# Eva Amurri: Sie hat geheiratet



## beachkini (31 Okt. 2011)

​
Susan Sarandons Tochter Eva Amurri hat ihrem Verlobten am Samstag das Jawort gegeben

Die Schauspielerin *Eva Amurri* gab ihrem Verlobten, dem Fußball-Kommentator *Kyle Martino* am Samstag (29. Oktober) in Charleston das Jawort. Laut "People.com" heiratete das Paar im südkalifornischen Charleston, da die Eltern des Bräutigams in der Nähe wohnen.

Auch Tim Robbins, mit dem Eva Amurris Mutter Susan Sarandon 23 Jahre lang liiert war, erschien zu der Party. "Tim und Susan wirkten sehr glücklich, dass sie Evas großen Tag miteinander feiern konnten", berichtet ein Insider gegenüber dem "US Magazine".

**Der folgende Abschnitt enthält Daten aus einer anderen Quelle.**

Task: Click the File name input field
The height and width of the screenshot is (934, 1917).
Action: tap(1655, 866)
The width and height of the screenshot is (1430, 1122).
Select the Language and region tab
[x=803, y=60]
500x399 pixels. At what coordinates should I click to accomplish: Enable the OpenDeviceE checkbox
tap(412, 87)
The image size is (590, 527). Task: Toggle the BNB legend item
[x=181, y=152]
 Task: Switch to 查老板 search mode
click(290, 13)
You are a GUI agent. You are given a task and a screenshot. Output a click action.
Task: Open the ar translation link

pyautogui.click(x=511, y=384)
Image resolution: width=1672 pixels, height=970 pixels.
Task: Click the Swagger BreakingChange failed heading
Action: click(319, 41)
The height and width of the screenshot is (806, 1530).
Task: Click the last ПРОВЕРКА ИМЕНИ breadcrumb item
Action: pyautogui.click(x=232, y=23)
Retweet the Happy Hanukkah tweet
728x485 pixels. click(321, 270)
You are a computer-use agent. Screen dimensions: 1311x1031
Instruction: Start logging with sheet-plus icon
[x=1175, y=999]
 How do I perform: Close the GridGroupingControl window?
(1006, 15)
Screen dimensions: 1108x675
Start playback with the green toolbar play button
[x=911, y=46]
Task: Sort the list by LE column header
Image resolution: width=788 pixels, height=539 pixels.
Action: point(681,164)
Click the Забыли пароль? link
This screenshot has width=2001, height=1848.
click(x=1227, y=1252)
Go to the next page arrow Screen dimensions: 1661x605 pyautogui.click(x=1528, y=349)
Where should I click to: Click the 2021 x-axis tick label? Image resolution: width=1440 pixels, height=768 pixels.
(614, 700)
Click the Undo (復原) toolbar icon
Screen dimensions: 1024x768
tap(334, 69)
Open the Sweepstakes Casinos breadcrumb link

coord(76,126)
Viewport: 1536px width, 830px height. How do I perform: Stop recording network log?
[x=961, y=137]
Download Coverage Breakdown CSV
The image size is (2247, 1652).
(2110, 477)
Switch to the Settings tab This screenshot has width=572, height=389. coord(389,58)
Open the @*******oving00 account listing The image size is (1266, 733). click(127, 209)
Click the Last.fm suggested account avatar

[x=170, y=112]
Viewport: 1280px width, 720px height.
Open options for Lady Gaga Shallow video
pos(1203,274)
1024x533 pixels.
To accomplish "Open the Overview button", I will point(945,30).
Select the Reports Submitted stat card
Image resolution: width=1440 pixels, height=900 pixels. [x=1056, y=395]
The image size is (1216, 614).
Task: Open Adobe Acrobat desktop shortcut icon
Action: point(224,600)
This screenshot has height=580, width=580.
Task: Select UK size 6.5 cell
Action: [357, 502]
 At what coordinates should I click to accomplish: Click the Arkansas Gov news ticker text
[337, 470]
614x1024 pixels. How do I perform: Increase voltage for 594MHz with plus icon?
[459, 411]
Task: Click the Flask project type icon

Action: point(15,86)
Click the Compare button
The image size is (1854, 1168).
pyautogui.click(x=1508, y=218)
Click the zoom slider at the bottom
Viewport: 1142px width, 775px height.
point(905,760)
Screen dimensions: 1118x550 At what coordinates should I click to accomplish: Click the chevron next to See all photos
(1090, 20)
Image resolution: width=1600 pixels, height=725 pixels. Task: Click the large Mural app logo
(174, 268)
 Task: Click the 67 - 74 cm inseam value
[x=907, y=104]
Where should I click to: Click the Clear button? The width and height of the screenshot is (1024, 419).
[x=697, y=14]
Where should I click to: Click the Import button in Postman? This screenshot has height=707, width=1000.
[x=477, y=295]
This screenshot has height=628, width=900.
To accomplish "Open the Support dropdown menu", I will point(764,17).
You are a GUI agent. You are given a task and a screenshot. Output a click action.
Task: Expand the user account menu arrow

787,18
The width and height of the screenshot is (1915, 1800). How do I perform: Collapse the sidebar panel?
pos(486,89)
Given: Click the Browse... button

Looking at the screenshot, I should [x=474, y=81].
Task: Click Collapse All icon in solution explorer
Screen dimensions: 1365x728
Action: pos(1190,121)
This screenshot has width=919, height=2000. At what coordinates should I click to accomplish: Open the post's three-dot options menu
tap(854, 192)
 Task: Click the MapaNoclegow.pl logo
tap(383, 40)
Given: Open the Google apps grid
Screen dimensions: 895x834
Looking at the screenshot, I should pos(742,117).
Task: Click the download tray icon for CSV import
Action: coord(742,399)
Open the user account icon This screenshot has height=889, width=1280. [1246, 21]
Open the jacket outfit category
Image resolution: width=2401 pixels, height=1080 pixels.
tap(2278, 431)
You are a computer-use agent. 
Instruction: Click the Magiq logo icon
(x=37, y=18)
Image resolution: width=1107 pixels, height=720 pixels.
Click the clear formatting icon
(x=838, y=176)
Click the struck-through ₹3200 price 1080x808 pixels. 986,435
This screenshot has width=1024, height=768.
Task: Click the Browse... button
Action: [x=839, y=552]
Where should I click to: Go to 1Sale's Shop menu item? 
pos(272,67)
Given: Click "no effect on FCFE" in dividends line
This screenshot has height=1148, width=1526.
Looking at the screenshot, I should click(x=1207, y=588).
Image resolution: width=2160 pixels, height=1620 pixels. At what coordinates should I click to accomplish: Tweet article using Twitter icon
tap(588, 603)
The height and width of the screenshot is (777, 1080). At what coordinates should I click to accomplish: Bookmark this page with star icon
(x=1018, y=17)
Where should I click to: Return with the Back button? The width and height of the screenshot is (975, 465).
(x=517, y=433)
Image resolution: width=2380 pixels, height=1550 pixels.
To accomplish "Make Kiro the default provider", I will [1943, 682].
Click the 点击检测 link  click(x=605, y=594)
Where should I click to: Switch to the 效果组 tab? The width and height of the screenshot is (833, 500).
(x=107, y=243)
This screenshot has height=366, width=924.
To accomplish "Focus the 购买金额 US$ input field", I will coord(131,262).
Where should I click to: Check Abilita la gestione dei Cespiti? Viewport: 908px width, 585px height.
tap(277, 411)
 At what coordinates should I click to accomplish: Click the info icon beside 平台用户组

Im Dezember 2010 hatte Eva Amurri ihre Verlobung via Twitter bekanntgegeben und verkündet: "Was für eine Woche! Ich habe einen Cartoon-Charakter bekommen, für 'Maxim' posiert und bin verlobt! Nicht schlecht. Danke für die ganzen Glückwünsche!"

Auch die berühmte Brautmutter verkündete vor einiger Zeit, dass sie auf den Verlobten ihrer Tochter große Stücke halte. "Er ist ein sehr vernünftiger und sehr lieber Kerl. Seine Familie ist toll. Er vergöttert sie. Man kann sich nichts besseres wünschen", findet Susan Sarandon.


----------



## stern_ii (31 Okt. 2011)

Glückwunsch an die Beiden
Stern_ii


----------



## Chamser81 (31 Okt. 2011)

Vor allem ihn kann man beglückwünschen!


----------